In his statement Friday, Woods did not comment on reports that he and Nordegren, who is Swedish, might travel to Sweden to hash out their problems.
Swedish newspapers last week confirmed that Nordegren had purchased a $2 million home on an island off Stockholm, reachable only by boat.
"Tiger is going to Sweden with his wife, and they want to leave as soon as possible," a close friend of Nordegren's told ABCNews.com -- though subsequent reports suggested the trip to Sweden is not a certainty.
Whether the couple will seek a divorce remains a question.
People magazine and several Swedish papers have reported that Nordegren will not seek a divorce, but the friend told ABC News that Nordegren is waiting until all the allegations of infidelity come out.
Another friend told People magazine, "She's a child of divorce, and that's not something she's likely going to want to do. She really believes in the importance of parents staying together."

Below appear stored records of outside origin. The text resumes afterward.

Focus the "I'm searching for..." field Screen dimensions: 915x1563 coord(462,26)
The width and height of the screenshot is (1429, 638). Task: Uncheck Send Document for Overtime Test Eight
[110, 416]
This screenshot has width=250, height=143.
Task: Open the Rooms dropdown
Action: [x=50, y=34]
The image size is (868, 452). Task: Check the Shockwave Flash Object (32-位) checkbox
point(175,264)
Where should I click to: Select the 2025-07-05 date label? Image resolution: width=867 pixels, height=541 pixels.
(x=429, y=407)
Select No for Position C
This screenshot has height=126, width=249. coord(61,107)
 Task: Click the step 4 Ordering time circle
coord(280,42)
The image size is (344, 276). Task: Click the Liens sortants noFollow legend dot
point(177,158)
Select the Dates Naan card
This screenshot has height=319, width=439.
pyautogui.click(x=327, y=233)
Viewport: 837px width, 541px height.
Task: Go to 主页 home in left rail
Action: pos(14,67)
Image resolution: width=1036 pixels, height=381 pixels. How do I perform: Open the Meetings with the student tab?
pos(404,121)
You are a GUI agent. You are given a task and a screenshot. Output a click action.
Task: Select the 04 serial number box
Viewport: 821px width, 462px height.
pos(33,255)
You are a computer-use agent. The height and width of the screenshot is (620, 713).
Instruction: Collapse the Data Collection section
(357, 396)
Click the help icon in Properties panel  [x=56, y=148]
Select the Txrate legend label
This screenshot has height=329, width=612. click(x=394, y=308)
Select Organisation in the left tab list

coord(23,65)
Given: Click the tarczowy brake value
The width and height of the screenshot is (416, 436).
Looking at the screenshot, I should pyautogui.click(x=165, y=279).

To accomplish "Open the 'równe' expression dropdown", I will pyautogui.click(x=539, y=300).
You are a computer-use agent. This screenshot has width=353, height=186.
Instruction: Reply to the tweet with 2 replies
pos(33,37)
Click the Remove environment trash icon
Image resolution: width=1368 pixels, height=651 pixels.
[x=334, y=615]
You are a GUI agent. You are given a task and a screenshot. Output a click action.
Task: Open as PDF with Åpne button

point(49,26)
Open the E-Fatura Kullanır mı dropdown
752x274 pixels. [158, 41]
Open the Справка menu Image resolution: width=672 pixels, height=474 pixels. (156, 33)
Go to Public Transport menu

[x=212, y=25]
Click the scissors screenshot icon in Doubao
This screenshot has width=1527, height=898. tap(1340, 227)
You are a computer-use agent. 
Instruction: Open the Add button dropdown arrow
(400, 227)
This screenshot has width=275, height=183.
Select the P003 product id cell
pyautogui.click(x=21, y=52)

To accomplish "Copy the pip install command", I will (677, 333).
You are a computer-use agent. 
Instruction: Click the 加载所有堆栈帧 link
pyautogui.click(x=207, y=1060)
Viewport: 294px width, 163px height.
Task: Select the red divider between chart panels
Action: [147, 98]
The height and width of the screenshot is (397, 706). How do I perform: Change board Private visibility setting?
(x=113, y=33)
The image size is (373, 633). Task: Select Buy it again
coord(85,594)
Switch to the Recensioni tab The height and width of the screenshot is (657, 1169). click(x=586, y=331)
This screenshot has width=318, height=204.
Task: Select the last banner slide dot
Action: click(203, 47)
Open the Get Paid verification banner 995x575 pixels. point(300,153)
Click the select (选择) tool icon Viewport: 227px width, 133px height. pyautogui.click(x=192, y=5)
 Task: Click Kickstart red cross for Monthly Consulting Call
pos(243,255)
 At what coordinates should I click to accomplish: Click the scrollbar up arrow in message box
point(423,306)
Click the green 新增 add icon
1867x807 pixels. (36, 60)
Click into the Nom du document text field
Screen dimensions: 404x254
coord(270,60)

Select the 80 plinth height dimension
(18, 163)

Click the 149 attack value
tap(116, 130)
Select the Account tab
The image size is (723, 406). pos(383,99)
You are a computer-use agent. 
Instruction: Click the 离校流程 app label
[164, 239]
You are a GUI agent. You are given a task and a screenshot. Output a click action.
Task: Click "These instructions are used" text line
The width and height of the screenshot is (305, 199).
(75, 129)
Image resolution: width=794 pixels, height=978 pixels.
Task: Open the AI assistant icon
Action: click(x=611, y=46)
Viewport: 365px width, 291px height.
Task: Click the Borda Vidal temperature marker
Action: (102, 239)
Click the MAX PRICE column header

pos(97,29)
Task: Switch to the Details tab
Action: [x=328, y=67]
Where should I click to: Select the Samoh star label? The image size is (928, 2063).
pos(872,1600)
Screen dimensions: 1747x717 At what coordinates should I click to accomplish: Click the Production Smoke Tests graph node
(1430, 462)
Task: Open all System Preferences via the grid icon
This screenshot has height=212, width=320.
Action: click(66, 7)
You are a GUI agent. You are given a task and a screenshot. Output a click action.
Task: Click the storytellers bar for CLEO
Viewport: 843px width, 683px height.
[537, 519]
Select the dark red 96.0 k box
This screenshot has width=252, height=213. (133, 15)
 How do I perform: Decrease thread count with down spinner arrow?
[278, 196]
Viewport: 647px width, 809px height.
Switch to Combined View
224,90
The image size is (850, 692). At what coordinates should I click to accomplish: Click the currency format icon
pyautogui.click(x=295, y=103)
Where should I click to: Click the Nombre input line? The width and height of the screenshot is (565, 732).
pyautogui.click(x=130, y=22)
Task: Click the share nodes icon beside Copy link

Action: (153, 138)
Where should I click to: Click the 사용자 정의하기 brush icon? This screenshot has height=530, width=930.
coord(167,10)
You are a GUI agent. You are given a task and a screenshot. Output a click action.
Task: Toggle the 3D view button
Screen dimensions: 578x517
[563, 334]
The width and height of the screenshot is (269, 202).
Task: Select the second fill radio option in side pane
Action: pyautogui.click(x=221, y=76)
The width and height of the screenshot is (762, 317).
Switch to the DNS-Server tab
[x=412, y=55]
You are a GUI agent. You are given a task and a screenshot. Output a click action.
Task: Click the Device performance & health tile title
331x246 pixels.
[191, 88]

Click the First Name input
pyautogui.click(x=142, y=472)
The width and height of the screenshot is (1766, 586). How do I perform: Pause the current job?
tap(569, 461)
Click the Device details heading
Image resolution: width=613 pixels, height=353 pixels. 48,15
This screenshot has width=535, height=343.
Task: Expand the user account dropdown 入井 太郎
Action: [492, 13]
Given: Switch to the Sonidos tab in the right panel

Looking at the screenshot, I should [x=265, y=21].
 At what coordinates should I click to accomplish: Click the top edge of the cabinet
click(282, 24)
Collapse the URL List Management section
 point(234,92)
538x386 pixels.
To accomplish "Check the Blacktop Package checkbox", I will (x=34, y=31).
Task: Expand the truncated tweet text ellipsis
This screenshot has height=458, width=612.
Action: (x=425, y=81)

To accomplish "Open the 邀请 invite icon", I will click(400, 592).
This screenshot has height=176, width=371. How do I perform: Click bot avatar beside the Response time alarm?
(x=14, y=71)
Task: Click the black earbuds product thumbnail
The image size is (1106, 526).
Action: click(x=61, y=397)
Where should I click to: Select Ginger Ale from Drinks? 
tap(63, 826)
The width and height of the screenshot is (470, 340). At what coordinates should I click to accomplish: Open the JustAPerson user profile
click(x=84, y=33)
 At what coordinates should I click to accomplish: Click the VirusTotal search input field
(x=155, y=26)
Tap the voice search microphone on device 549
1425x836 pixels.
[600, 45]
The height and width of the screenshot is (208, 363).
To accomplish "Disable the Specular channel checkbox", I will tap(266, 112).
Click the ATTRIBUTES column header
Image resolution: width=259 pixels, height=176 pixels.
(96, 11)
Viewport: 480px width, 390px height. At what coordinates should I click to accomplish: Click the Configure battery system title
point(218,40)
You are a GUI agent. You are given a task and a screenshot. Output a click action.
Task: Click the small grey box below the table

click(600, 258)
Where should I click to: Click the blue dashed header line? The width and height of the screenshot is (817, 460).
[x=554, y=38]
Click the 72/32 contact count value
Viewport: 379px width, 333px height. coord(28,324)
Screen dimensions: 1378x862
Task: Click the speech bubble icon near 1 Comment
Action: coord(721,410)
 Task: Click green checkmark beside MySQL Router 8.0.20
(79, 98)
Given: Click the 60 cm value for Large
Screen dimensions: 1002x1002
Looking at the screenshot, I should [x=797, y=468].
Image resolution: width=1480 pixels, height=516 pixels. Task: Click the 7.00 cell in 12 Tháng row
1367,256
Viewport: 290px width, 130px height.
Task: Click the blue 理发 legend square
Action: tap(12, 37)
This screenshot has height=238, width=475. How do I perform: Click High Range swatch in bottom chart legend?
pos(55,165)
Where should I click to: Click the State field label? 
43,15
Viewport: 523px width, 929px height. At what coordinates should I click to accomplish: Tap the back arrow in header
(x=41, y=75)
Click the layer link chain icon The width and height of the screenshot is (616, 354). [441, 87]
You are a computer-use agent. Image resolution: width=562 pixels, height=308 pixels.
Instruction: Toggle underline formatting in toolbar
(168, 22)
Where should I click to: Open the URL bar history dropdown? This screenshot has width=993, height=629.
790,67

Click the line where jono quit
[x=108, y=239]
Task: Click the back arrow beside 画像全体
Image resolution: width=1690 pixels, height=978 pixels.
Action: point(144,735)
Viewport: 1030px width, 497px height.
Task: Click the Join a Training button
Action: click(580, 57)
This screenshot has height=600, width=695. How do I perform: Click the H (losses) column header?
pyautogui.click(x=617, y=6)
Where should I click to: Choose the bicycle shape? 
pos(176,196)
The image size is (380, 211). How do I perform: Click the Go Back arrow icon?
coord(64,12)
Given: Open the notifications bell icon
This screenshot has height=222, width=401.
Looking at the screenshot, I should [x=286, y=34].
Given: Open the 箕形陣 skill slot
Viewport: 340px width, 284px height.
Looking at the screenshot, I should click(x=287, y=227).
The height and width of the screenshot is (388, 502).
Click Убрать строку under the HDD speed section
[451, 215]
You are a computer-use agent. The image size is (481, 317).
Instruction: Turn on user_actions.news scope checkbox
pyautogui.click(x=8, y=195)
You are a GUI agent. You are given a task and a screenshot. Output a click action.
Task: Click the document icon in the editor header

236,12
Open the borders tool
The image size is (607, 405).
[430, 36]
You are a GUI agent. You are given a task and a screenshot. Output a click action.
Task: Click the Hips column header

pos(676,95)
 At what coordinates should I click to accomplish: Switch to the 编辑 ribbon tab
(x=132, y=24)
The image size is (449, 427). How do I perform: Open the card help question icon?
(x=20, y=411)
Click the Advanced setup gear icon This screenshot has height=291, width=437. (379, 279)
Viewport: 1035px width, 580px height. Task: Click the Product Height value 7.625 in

The friend who spoke to ABC News.com said, "[Elin's] not rushing to divorce. ... She's going to take her sweet time. She wants all the dirty laundry to be out on the table before she signs anything."
That pile of dirty laundry grew Friday amid allegations from Hollywood madam Michelle Braun that she arranged meetings with Woods and at least four prostitutes from 2006 to 2007 for a total cost of $60,000, according to the New York Post.
"Tiger has been one of Michelle's clients for years," private investigator Dan Hanks, who worked for Braun, checking her clients' backgrounds, told ABCNews.com.
Hanks, who had access to Braun's client list and spoke with Braun earlier this week about Woods, said he knew of an occasion in which Woods hired three prostitutes at one time for an evening in Las Vegas.
Nordegren was totally blindsided by accusations that Woods carried on affairs with as many as a dozen women, her friend said.
"Elin had absolutely no idea whatsoever that there were any mistresses until very recently," she said.
"Tiger was always traveling, but [Nordegren] had too much to do taking care of their family, properties, travel and finances to babysit her husband. Of course, she had enormous amounts of help, but she likes to be hands on. She trusted her husband as he traveled the world.
"The things he did were so immature that it wouldn't have crossed her mind that that's what he was doing," the friend said. "Staying out all night with these party girls in Vegas? She can't believe it. If they went backwards in time, she wouldn't change a thing about what she did. It would never occur to her that he'd be doing all of these terrible things with her and the babies at home."
Nordegren and Woods married in 2004. Together they have a daughter Sam, 2, and a son Charlie, 10 months.
Nordegren's parents divorced when she was 6. Her mother, Barbo Holmberg, a Swedish politician, has been in the United States, staying with her daughter at the Windermere, Fla., home owned by Woods.
Holmberg was rushed to a local hospital after collapsing in the house Tuesday.
Her mother has been a source of support, Nordegren's friend said.
"Tiger and Elin are not doing any couples counseling at this time," she said. "But Elin is seeing someone to give her the strength to deal with all of this. And her mother has been a huge help. Last week, she was furious. But this week, Elin has too much to do."
A call to Woods' lawyer Mark NeJame for comment was not returned.